The Courtauld’s digital offer benefits from being produced by a particular type of gallery, one that majors on flat mediums such as painting, drawing and printing and densely hung rooms segregated by artistic school. The result is that you can take in a lot – including the neoclassical architecture – with the minimum of navigation and little risk of losing track of the curatorial conceit. In short, the reason it functions is precisely because it doesn’t try and replicate the lived gallery experience too exactly, but rather works within the limits of the technology and to the strengths of the institution.

Dslcollection

A 360-degree image is still essentially a flat image, however, and so spatial effects are limited. The British Museum has also been photographed by Google. You can stand in the Great Court and stare up at the Forster-and-Partners-designed glass roof, but it will make little impression. This is perhaps a clue to why most virtual visitors still gravitate towards its thumbnail galleries. More supposedly sophisticated examples do exist, such as the Smithsonian’s Beyond The Walls project and the Dslcollection’s playable museum, both in VR.  But these present sizeable barriers to entry in terms of hardware, and from what’s visible via promo videos, don’t extend far beyond what’s available in browser. Given their limited success, and the time and cost commitments required to implement, none of these virtual experiences are a viable quick-response strategy for venues looking to give viewers remote access…and that’s before you raise the difficulty they have in accommodating performance or even sculptural works.

Perhaps the answer lies in the more creative use of an established medium

Old media, new ideas

Perhaps the answer lies in the more creative use of an established medium. It’s interesting to note that, as lockdown was looming, and perhaps in a nod to the insufficiency of the above interfaces, The Van Gogh Museum launched an alternative form of the gallery tour. A series of seven carefully choreographed 4K films, available on their YouTube channel, walk the user through the museum’s various rooms to an accompanying sound track. It’s clearly a more prescribed way of experiencing both the art and the space, but one that also feels more natural. The camera movement doesn’t equate to a true point-of-view walkthrough; the stabilized image glides through the rooms in a rather disembodied way.
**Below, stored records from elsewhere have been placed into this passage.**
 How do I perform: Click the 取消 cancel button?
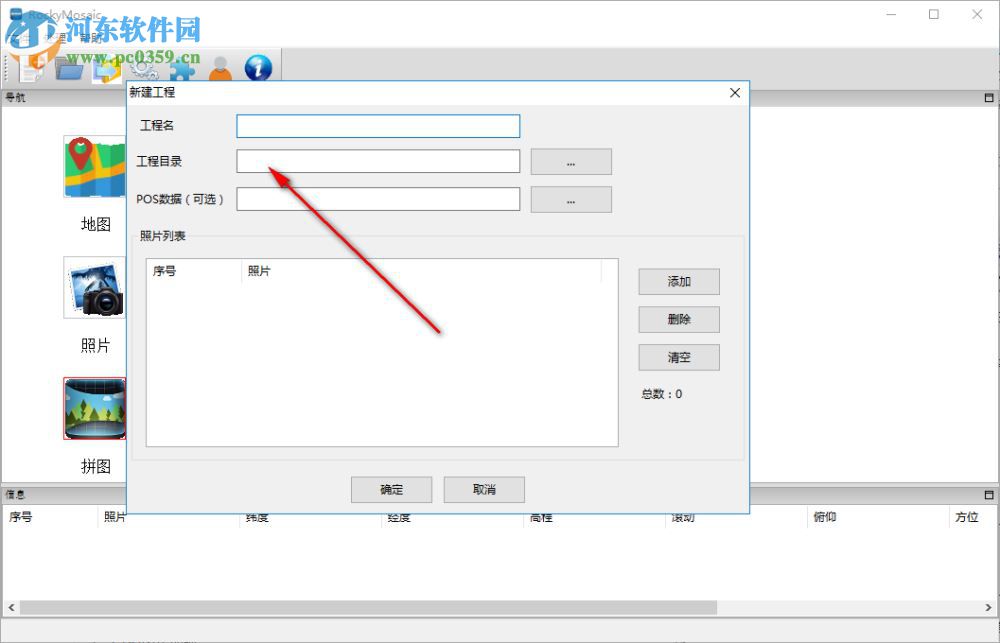[484, 489]
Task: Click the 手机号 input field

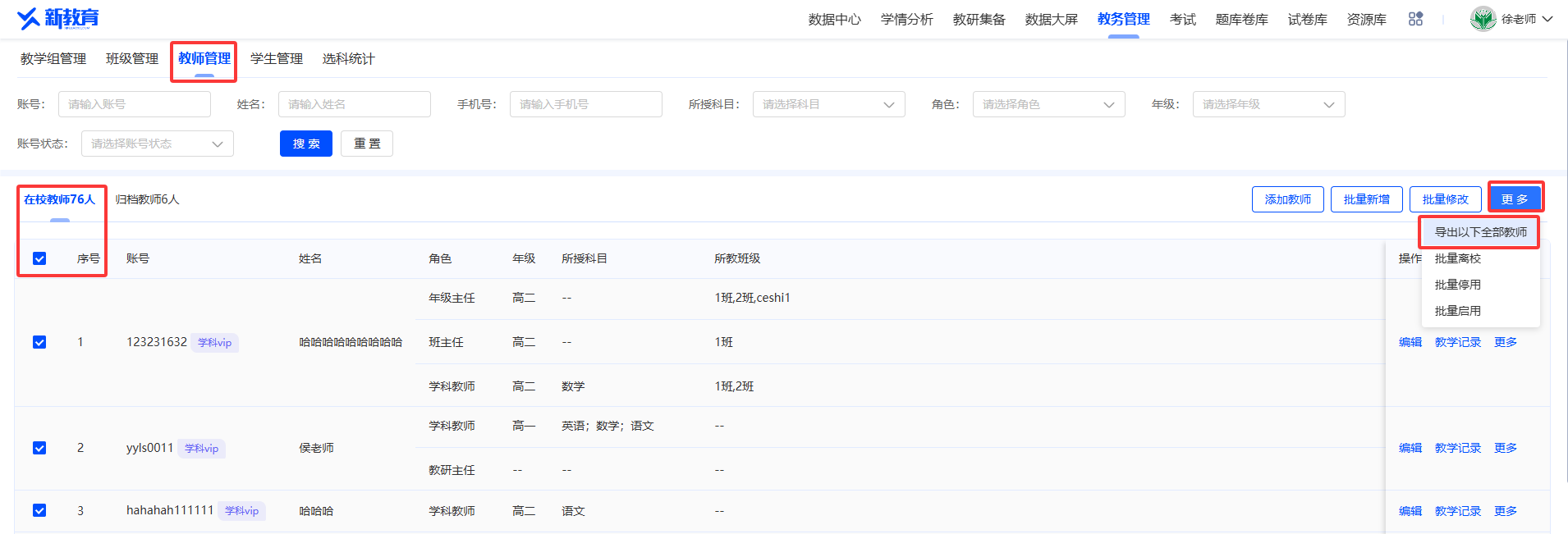Action: [585, 104]
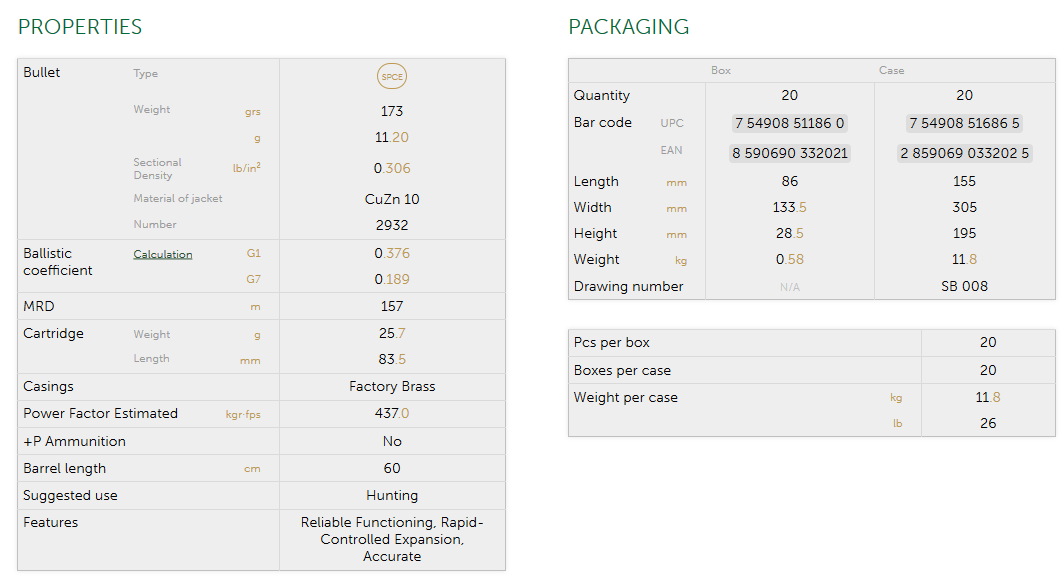
Task: Select the Case column header
Action: tap(891, 71)
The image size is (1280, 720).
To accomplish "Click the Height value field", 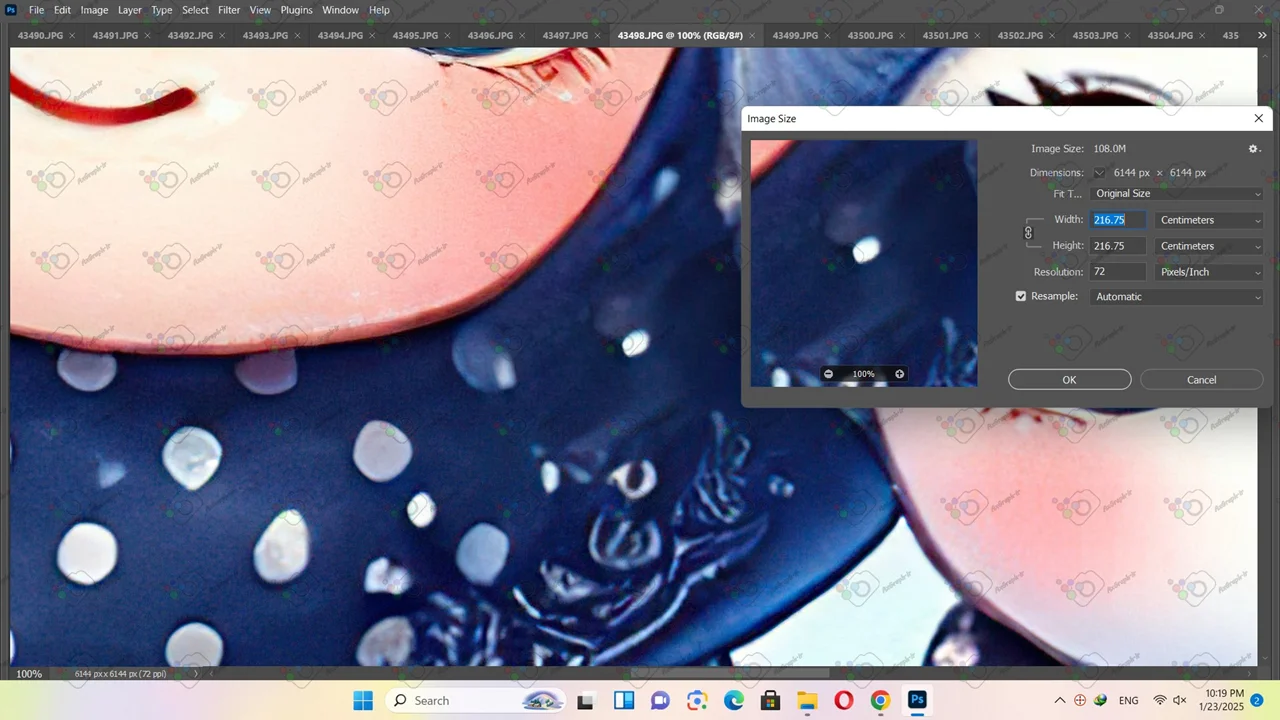I will pyautogui.click(x=1117, y=246).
But the manner in which it glances across paintings, occasionally stopping and approaching a particularly affecting portrait before pulling back, does a far better job of transmitting the pleasure of being in the presence of the artefacts than staccato jumping and zooming. Add in environmental factors, such as the way that video can capture the play of light and shadow and how the dynamics of a space change as you travel through it, and the result is is of a qualitatively higher order.
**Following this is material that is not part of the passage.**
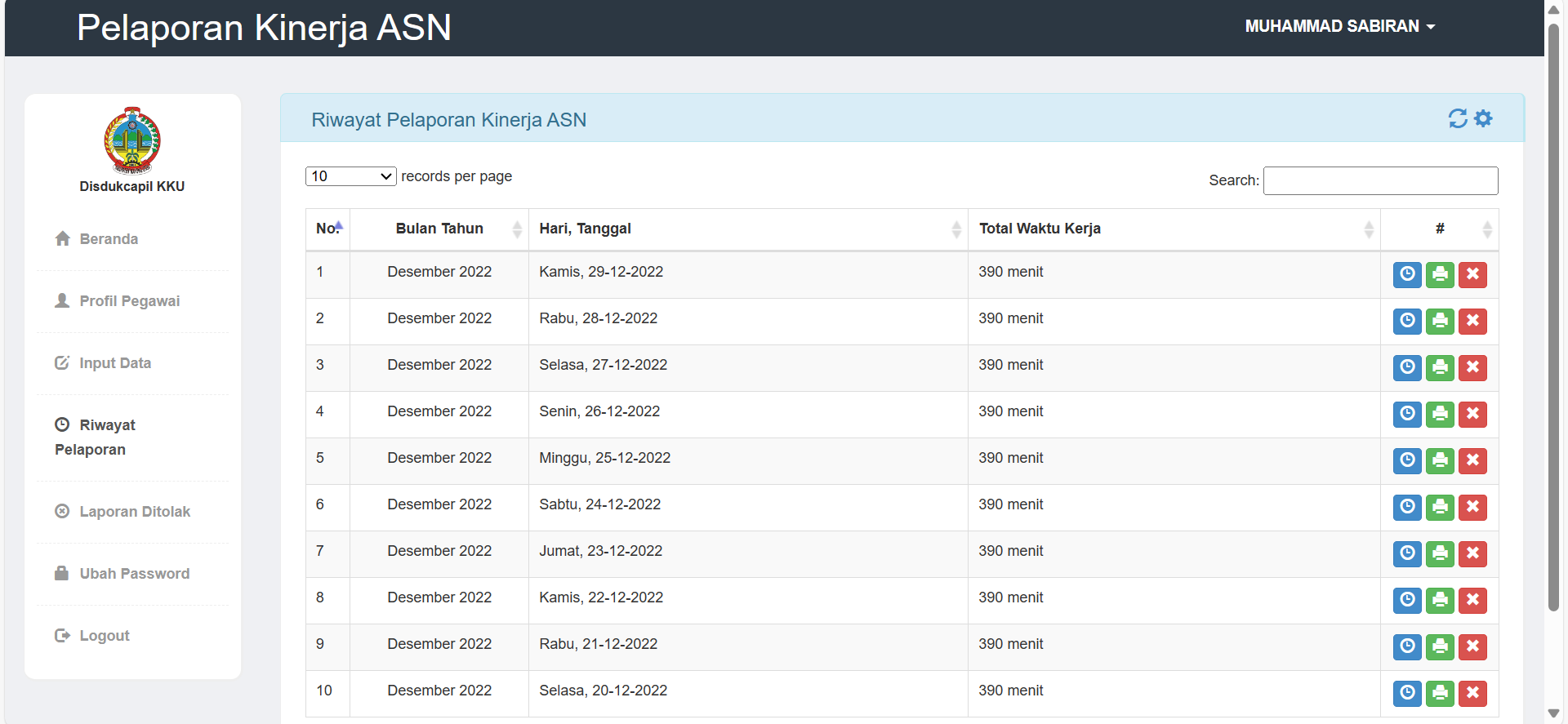Click the refresh icon in panel header

[x=1457, y=119]
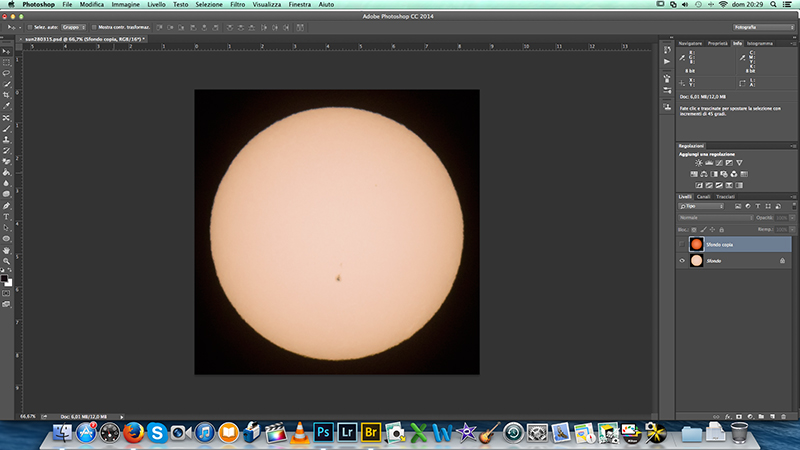Select the Zoom magnifier tool
800x450 pixels.
click(6, 261)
A similar approach in a more contemporary setting can be seen in the Whitestone gallery’s Little Fables group exhibition, in which that camera adopts an even more exaggerated sets of trajectories. These become films less about the art than the spatial dynamics that exist between art, space and viewer. As part of ART Power HK, a collective of Hong Kong galleries that have come together online since the lockdown, Whitestone’s interpretation of the gallery tour stands out amongst a variety of less successful but more familiar attempts to interpret an exhibition using moving image, from the standard to-camera curator walkthrough to film essays.
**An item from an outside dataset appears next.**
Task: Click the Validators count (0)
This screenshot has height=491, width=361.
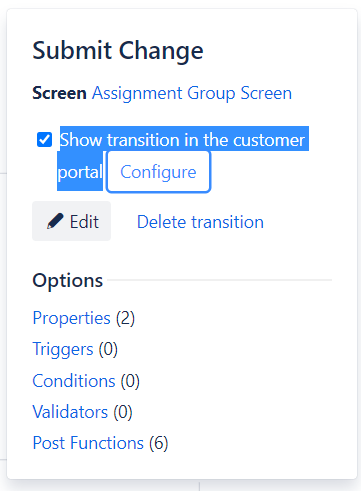Action: [x=123, y=412]
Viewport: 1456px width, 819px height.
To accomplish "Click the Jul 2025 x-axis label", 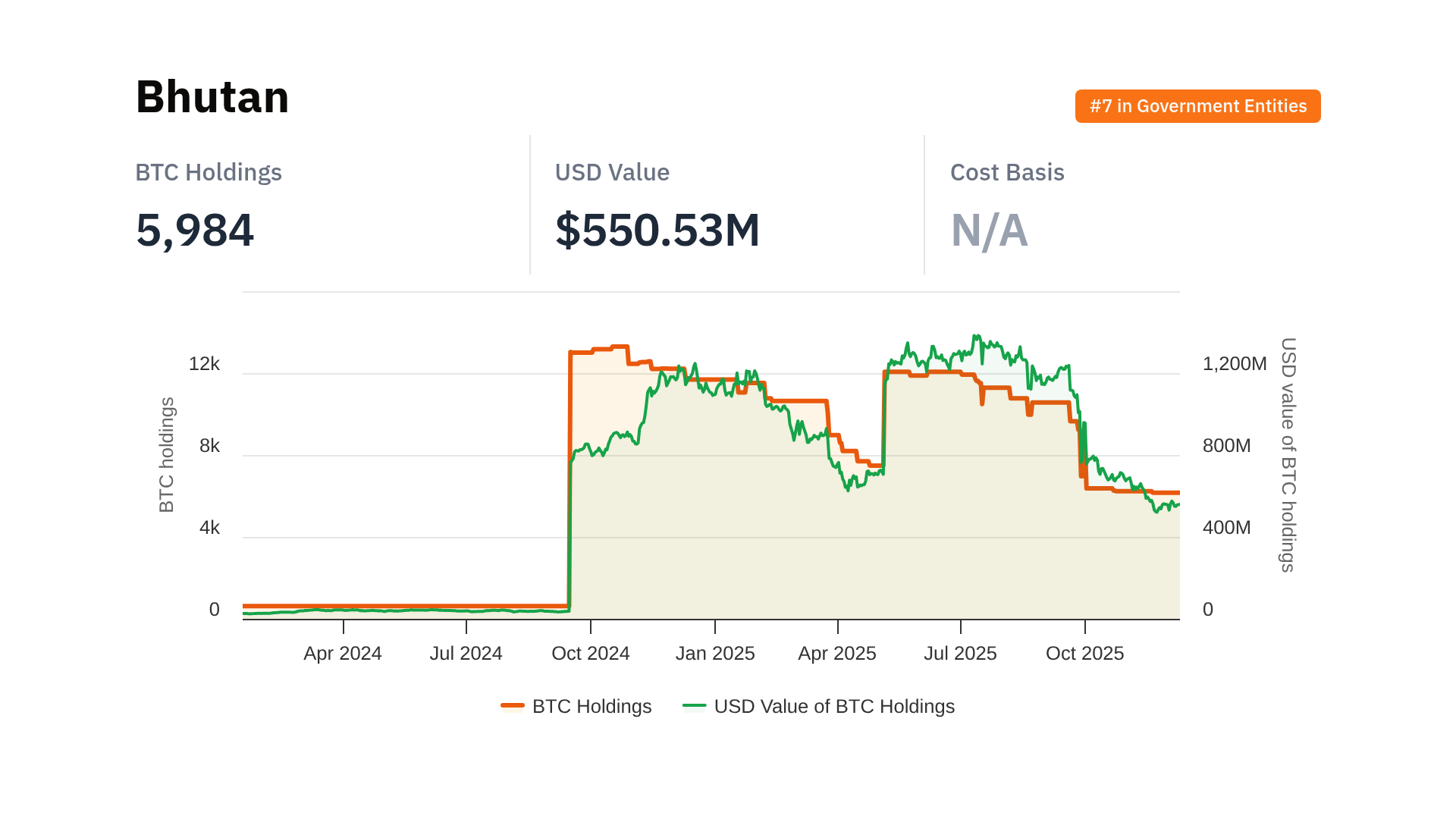I will click(960, 653).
For all their linearity, such films provide more freedom to actually enjoy the gallery ‘visit’, without the need to constantly battle the interface to find your next vantage point. Platforms like Google Arts and Culture aim at allowing you to explore as you see fit without seeking to intervene in your journey or colour your interpretation. The price of this supposed neutrality, however, is a system that only offers the viewer the appearance of choice in a very limited way, with serious tradeoffs in how the art and the building are communicated.